I read (quite a lot of) self-help books, read about Buddhism and now about Tao (and Teh) and become more and more convinced that I alone can heal and enlighten myself. I realize that as a being I am energy and light. Sometimes - at rest - I can see or experience that.
Everything is already in me. The trick is for me to feel free to express it. Obstacles I put up myself. Also today, in this moment. I can remind myself of being grateful. (A beautiful word to re-inner, to re-inner).
I myself am my medicine.

Therapy, self-help books and advice abound in this luxurious Western world. I have experienced that for me it comes down to following the path myself. To wake up every day when I have dozed off (again). To wake up again without judging myself and to be my own teacher.
Each one follows its own path.
Once on the road, I encounter again and again that being conscious gives me peace and insight and leads me to a higher consciousness with clear perception. That insight helps me to combine my earthly being, horizontal life with 1000-and-1 things, equally with higher consciousness. That expresses itself in love, compassion and empathy. Sometimes also wisdom. I need both the earthly and the higher. Maybe that's balancing for me.
Falling down, getting up again and 'waking up' each time, even after 2, 3 days -previously years, months, weeks- still occurs. Without darkness no light, without imbalance no balance.

Kind regards, Lydia Helena

Dear Lauren

That balance is one of the hardest things.
I went to art school at thirty-one and graduated in 1992.

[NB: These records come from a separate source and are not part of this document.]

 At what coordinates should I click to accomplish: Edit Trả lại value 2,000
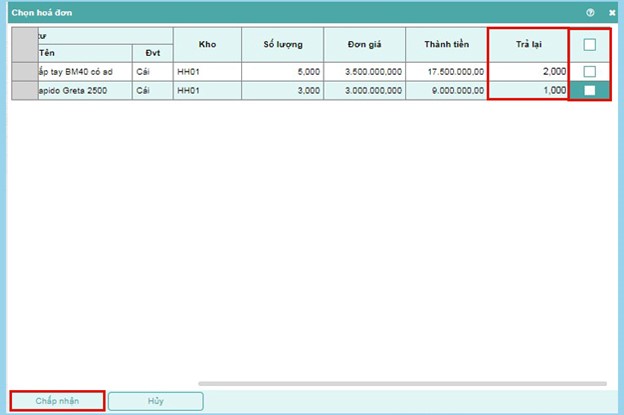click(527, 71)
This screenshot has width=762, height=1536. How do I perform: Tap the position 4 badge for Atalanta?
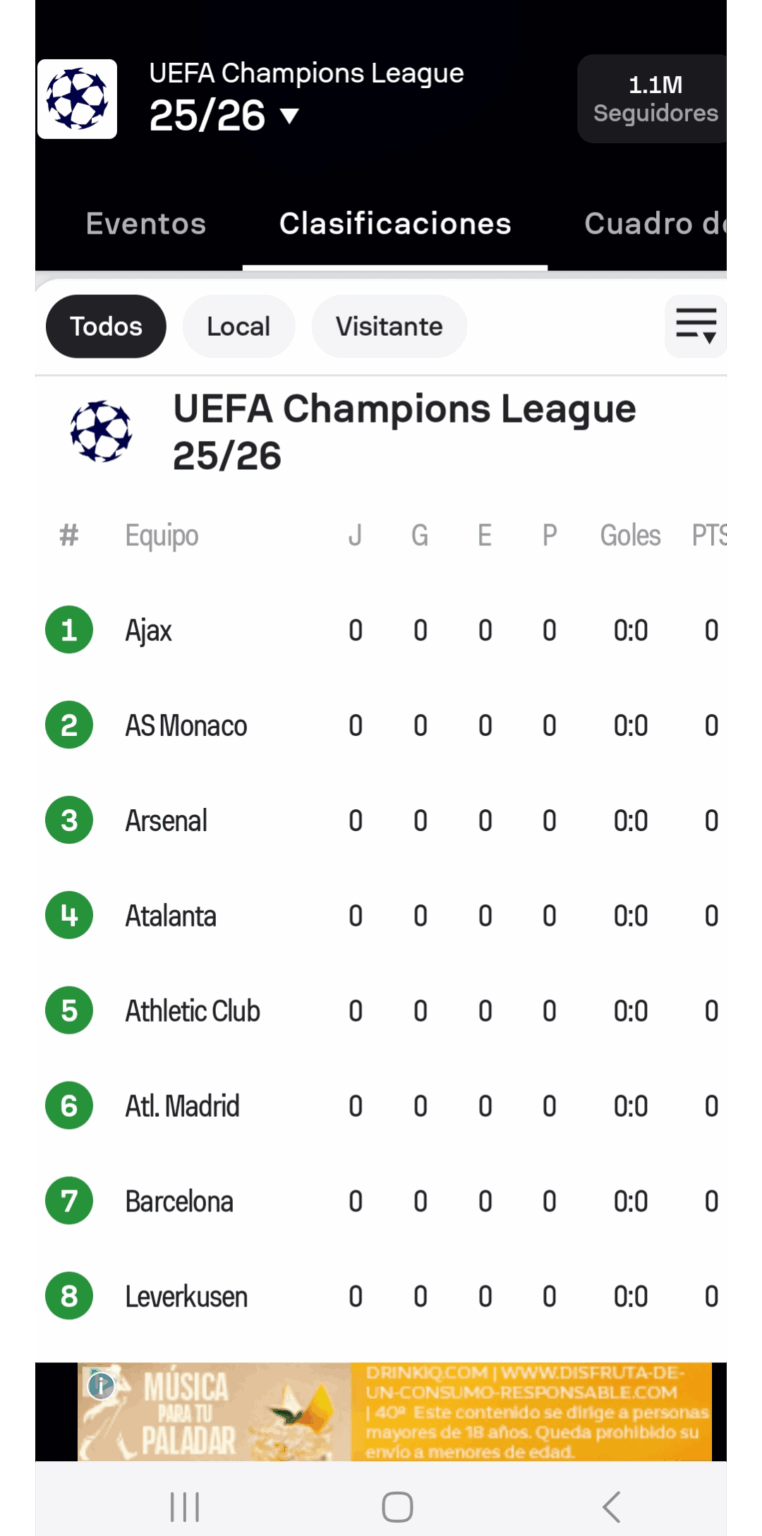tap(69, 916)

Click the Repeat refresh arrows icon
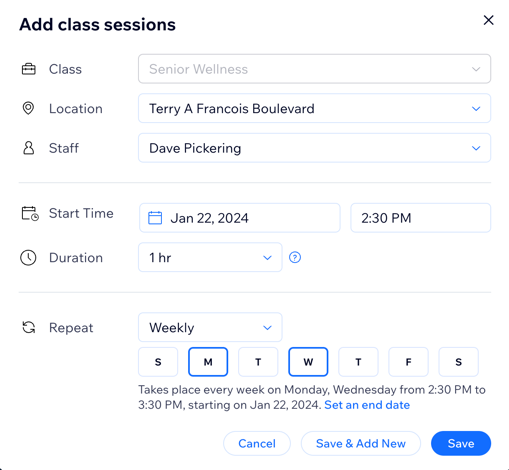point(29,327)
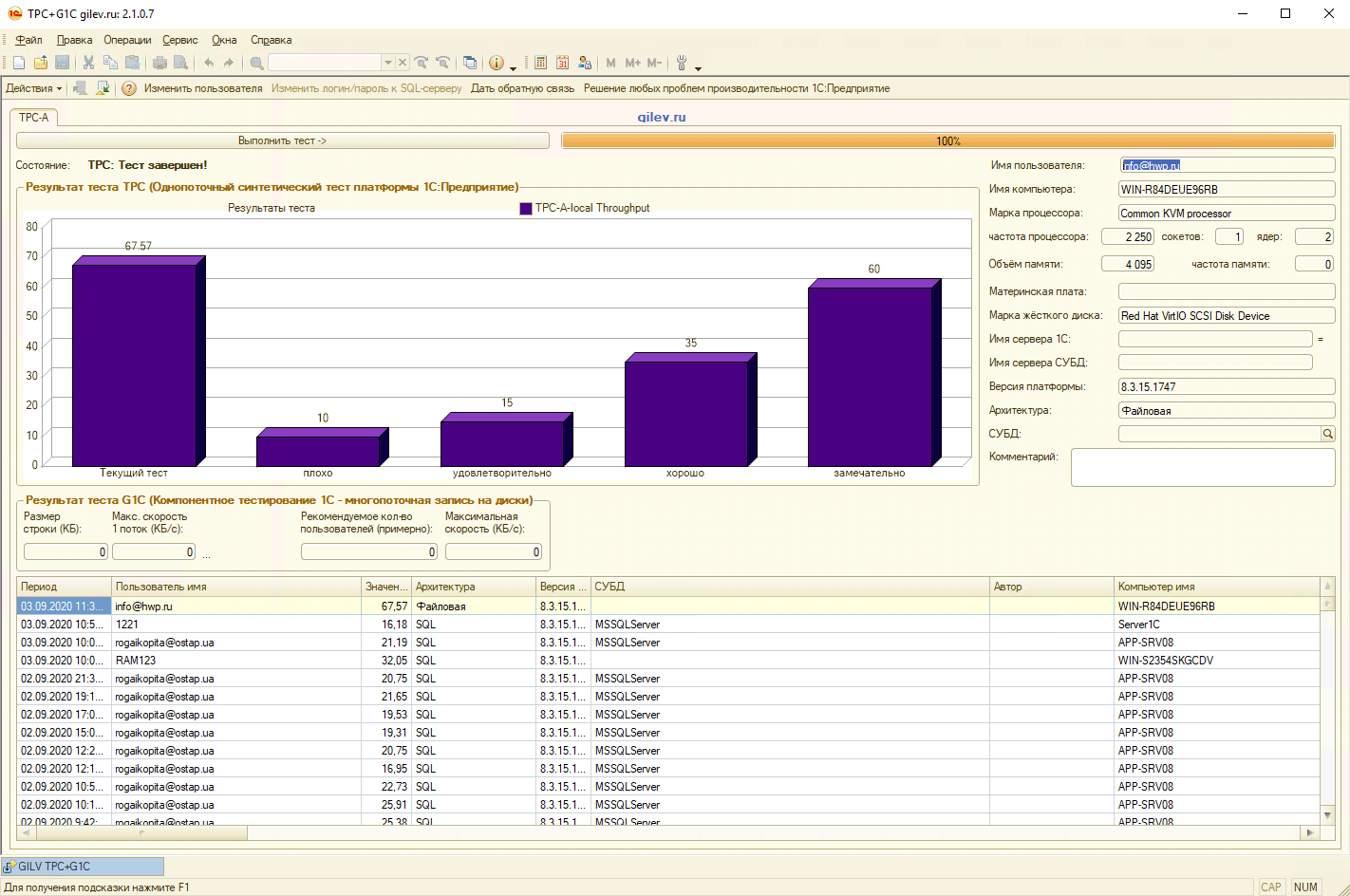Viewport: 1350px width, 896px height.
Task: Click Изменить пользователя button
Action: 203,88
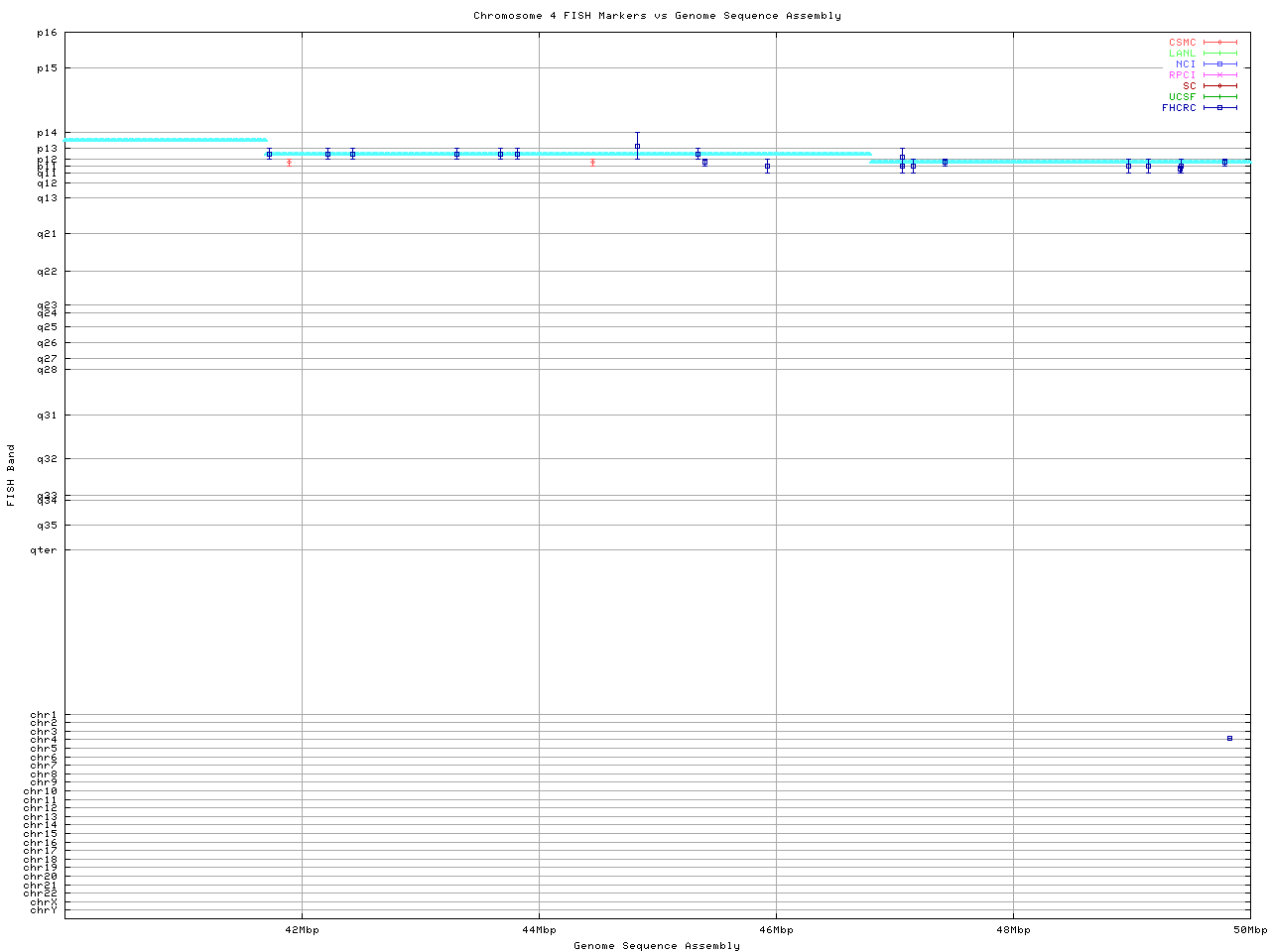Click the red marker between 44Mbp and 46Mbp
1270x952 pixels.
click(x=592, y=162)
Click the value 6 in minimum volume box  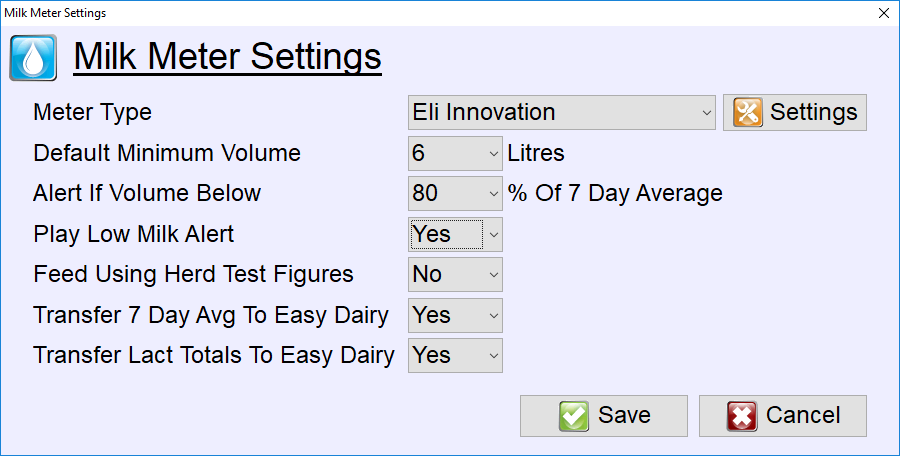[418, 153]
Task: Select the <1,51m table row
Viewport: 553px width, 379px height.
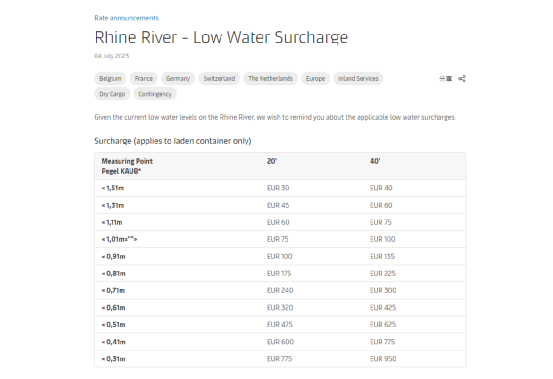Action: 280,188
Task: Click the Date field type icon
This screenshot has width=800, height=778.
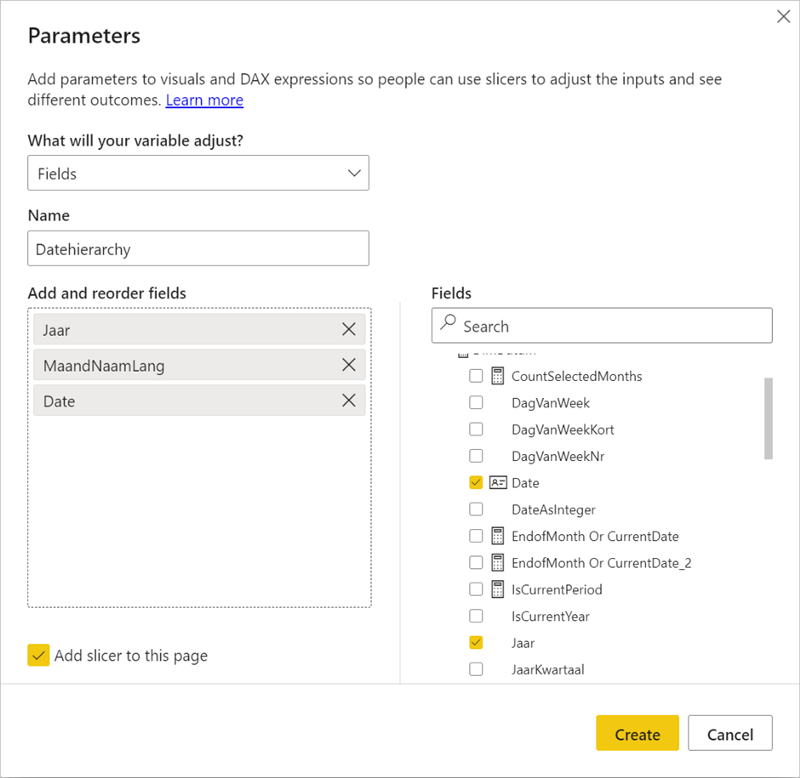Action: coord(498,482)
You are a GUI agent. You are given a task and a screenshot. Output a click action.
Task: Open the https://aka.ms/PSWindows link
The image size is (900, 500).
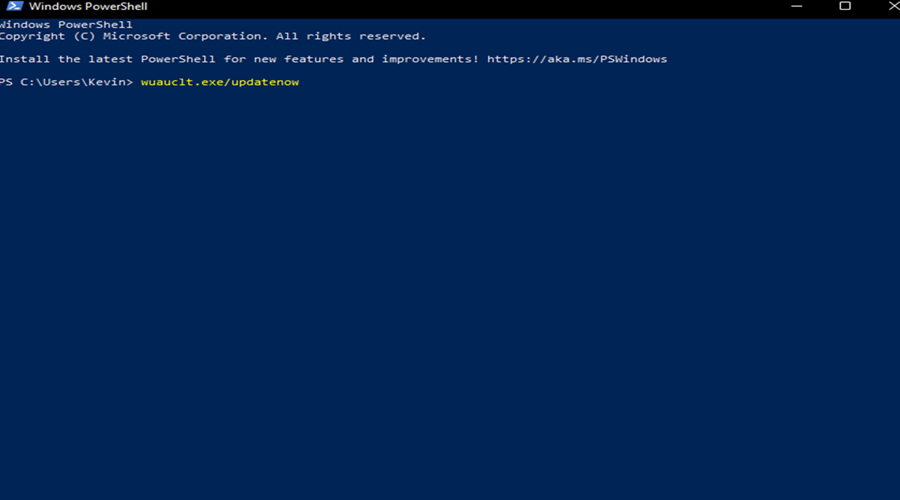577,59
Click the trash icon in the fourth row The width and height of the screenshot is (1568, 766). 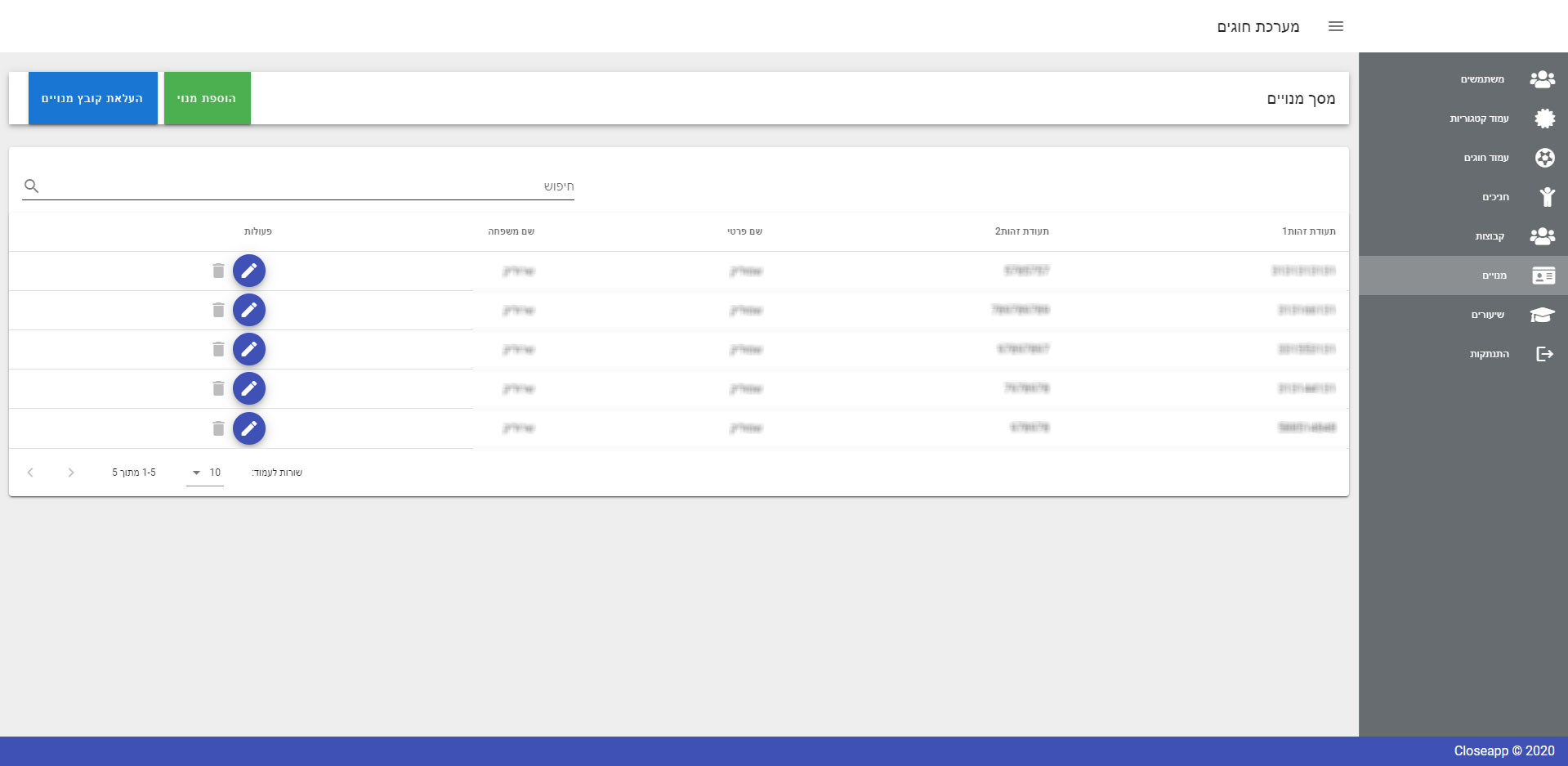coord(218,388)
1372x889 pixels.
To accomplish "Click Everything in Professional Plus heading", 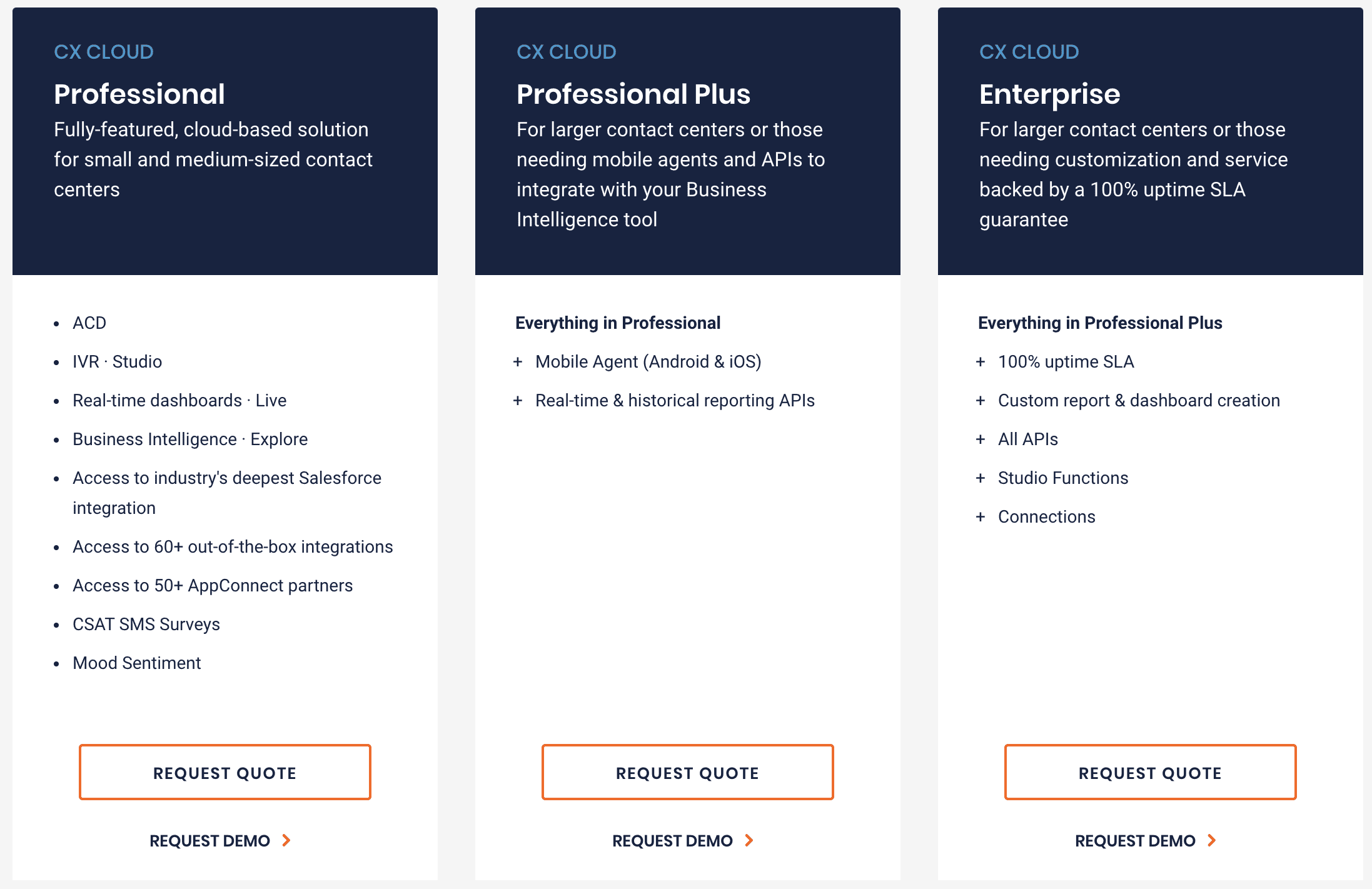I will click(x=1100, y=323).
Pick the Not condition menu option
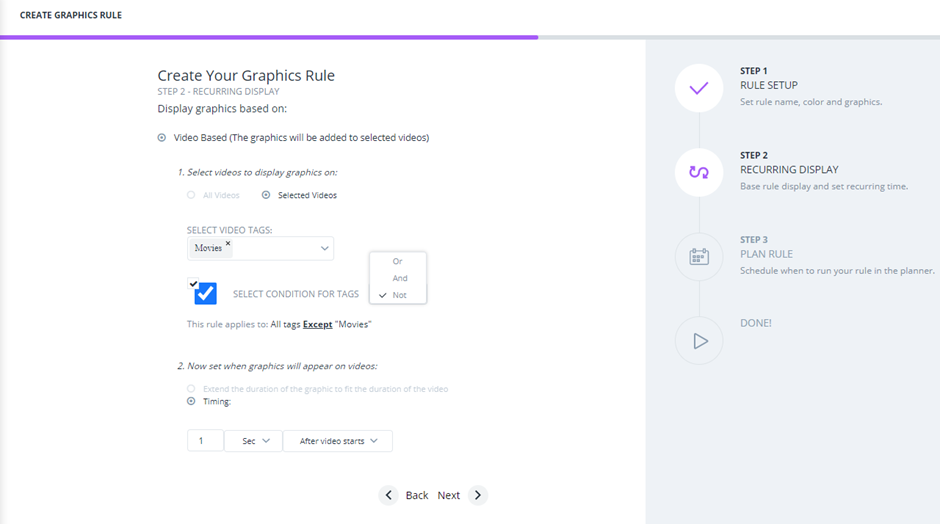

The beautiful and difficult thing about being an artist is that your self and all your experiences and thoughts are in fact your tools.
Many books, movies and techniques are part of it, of course, but the core is you. You as a unique person.
When you present something you are very exposed to the world, so it affects you deeply.
Besides, you never live an even life and you always have peaks and valleys.
But it is so valuable that you can and do do this.
The only advice I can give you is to accept that it is so. Get down on a regular basis and trust that it will be okay again.
You are a strong personality! You are contributing something important to the world on another level.